What to produce
Your answer must match, word for word, the lines from the one holding "Given: Click the checkered flag Commit icon" through the final line below, with pictures excluded.
------------------------------------------------------------------------
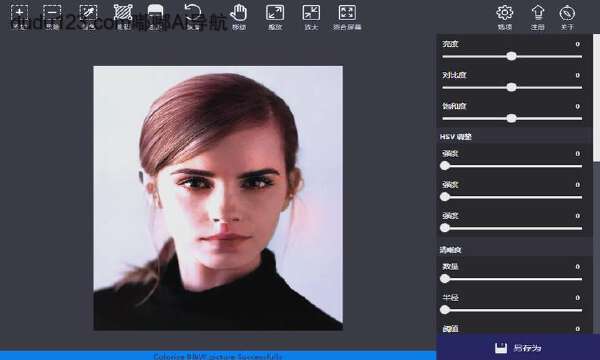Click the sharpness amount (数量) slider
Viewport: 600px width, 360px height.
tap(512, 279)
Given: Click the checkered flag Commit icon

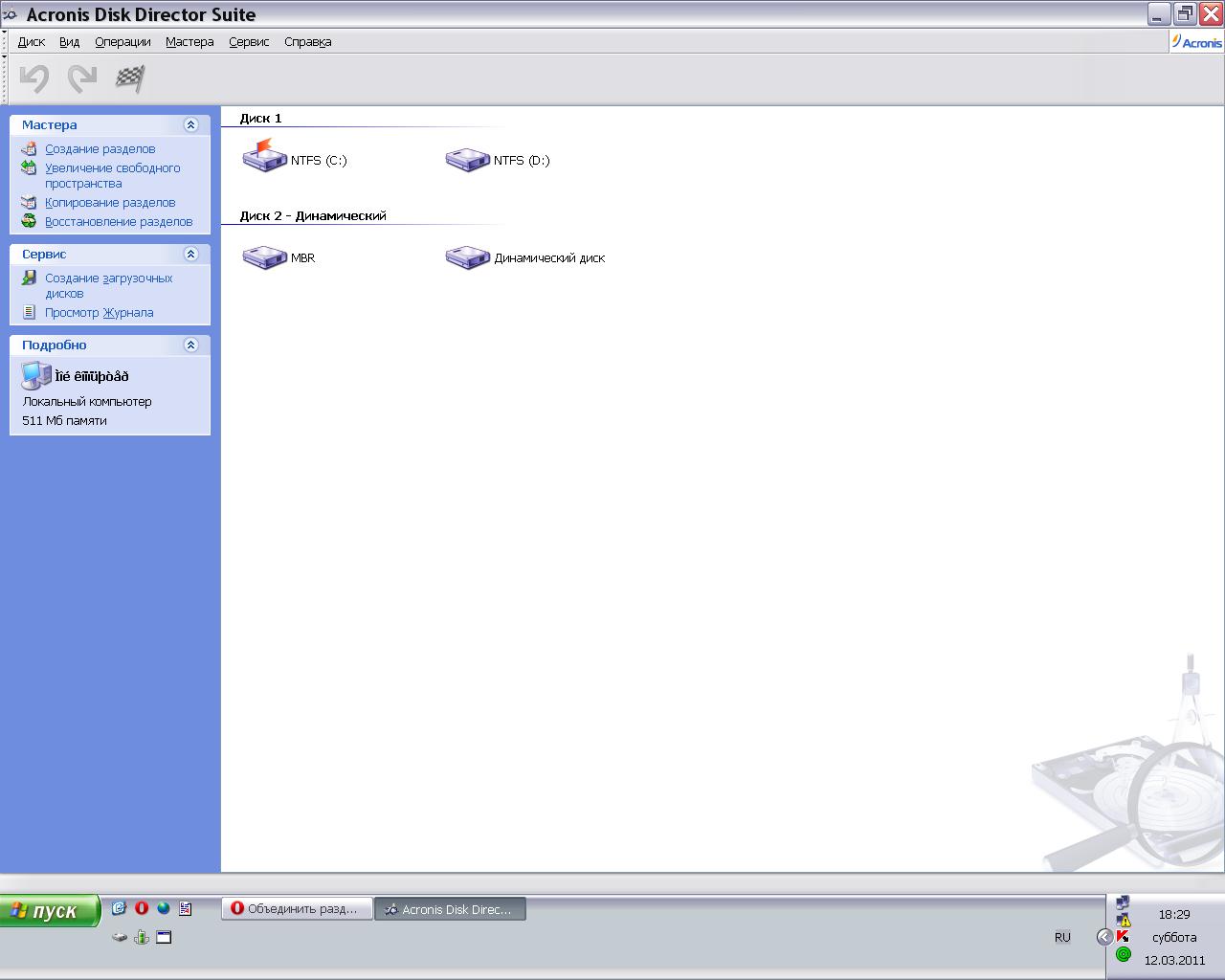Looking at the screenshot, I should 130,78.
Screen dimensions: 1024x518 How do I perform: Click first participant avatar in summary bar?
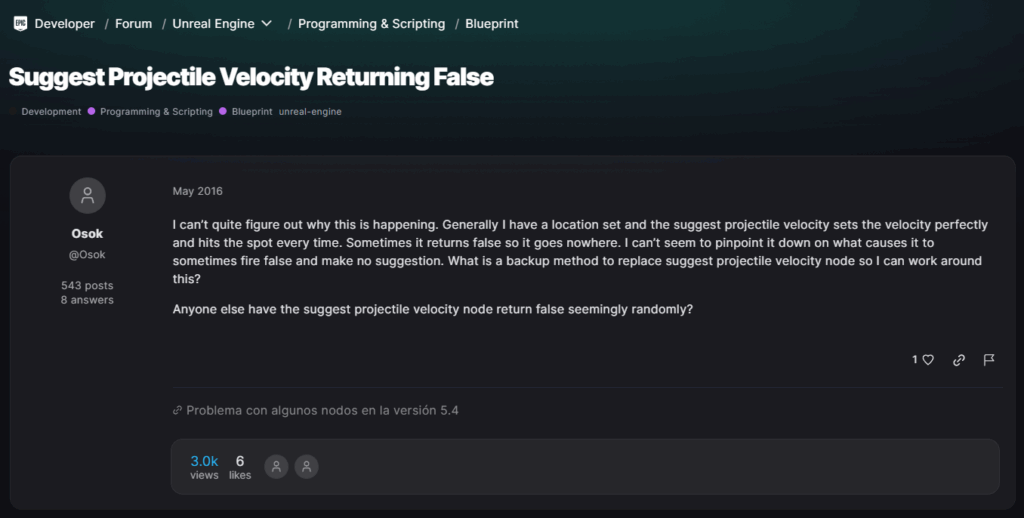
------------------------------------------------------------------------
Written reply
Given: Click the checkered flag Commit icon

Looking at the screenshot, I should 130,78.
Screen dimensions: 1024x518 How do I perform: Click first participant avatar in summary bar?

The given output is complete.